A recent New York Times article reported studies of children and guilt. In sum, guilt is a good thing, if not taken to an extreme. When a two-year-old is told to be careful with a toy, but she breaks it, she typically experiences "a sinking feeling in the tummy." That reaction is what should continue to effectively motivate a child toward good behavior as she grows. She doesn't want to do bad things because she knows it will give her that sinking feeling.
Psychologists aren't yet sure why some of the children feel more guilt than others. Is it more genetics or upbringing?
Even if a child doesn't have a strong feeling of guilt, he may have a strong ability to self-regulate. In other words, bullying on the playground wouldn't produce a sinking feeling and he'd really like to bully those annoying little punks around, but he chooses not to because it simply doesn't seem like wise behavior (you risk discipline, lose friends, etc.).
The problem comes when a child lacks both the feeling of guilt and the ability to self-regulate.

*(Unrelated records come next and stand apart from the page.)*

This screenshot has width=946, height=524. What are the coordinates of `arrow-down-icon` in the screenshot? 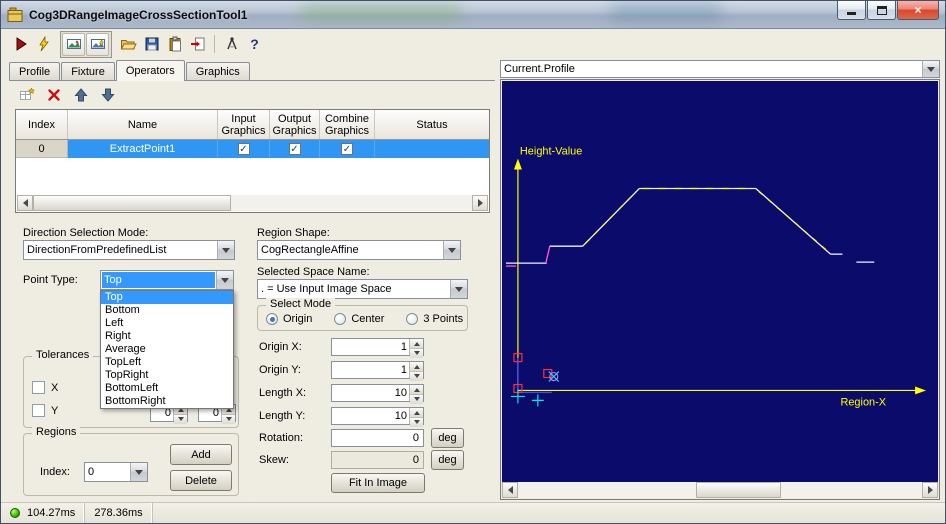 It's located at (108, 95).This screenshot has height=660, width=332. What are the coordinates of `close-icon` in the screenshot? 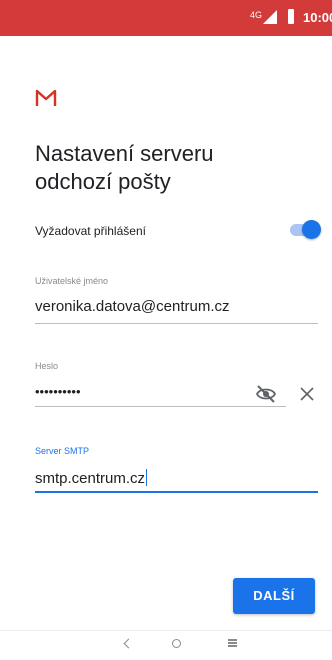 It's located at (307, 394).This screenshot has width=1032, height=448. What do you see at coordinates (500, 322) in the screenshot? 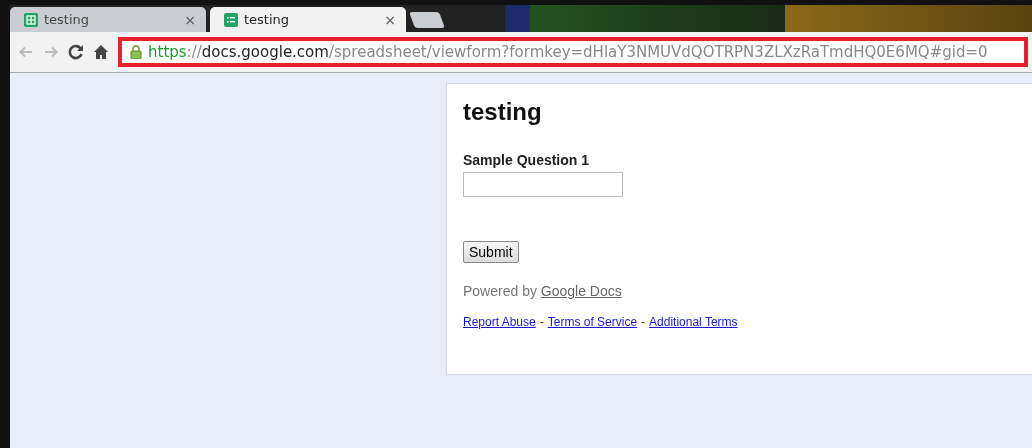
I see `footer-link: Report Abuse` at bounding box center [500, 322]. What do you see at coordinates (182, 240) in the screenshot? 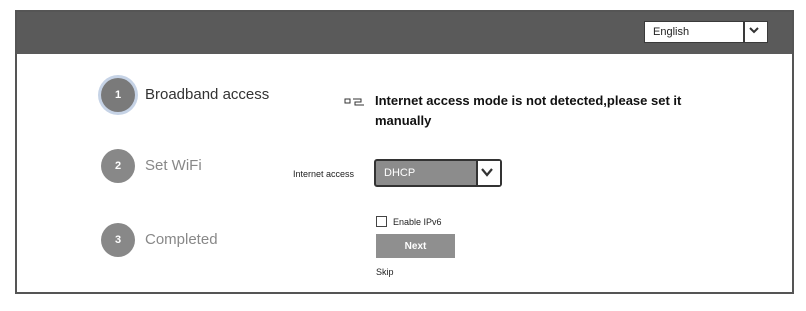
I see `step-label: Completed` at bounding box center [182, 240].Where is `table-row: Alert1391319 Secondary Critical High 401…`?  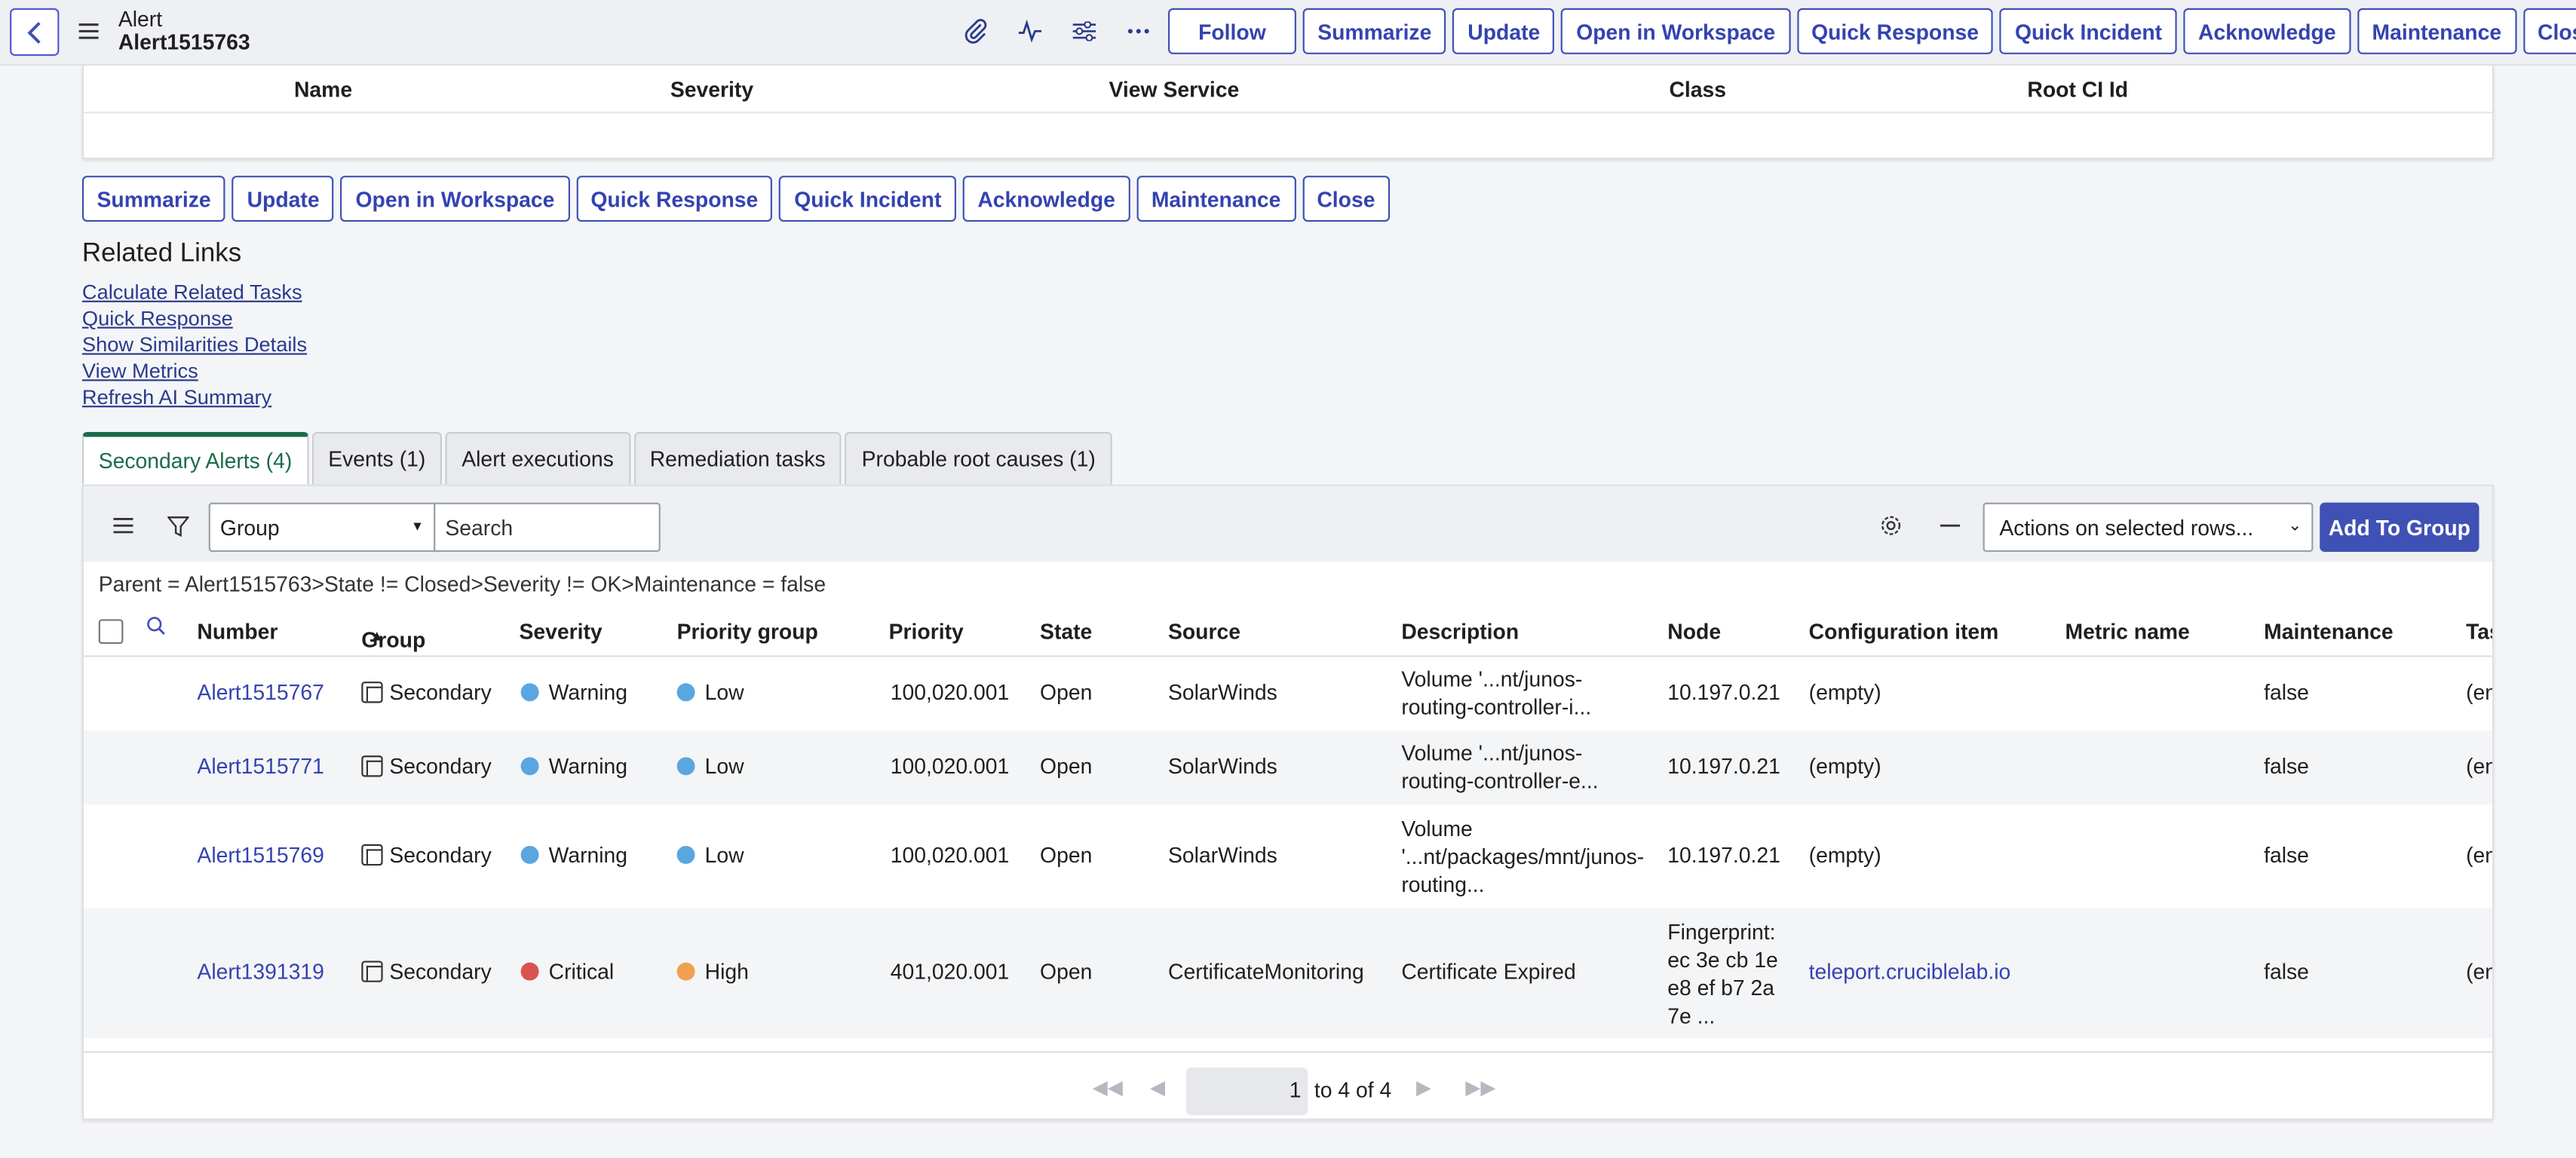
table-row: Alert1391319 Secondary Critical High 401… is located at coordinates (1288, 973).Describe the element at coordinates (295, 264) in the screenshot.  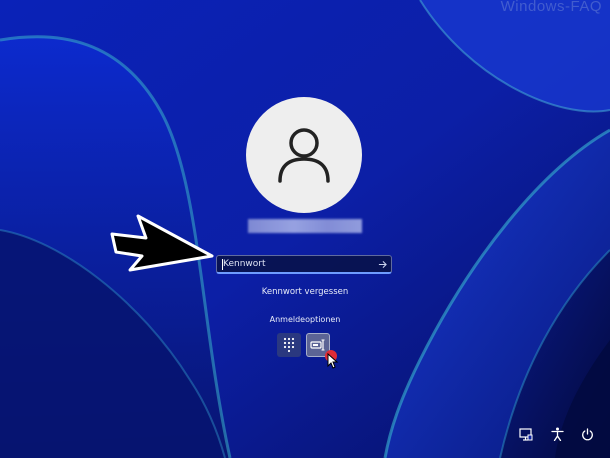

So how should a parent or teacher deal with guilt feelings in children? Surprisingly, many children, and even adults, don't know how to productively deal with these guilt feelings. Let's say your child was careless and spilled his milk. You find him standing over the milk with that pitiful "I've blown it" look on his face. Just say something like, in a matter of fact way, "Perhaps you need to be more careful next time. Now let's clean it up and make the kitchen look even better than it did before."
It's a good way to acknowledge the mistake, give a way to practically deal with the mistake, without producing the unproductive feeling that "I'm a bad boy."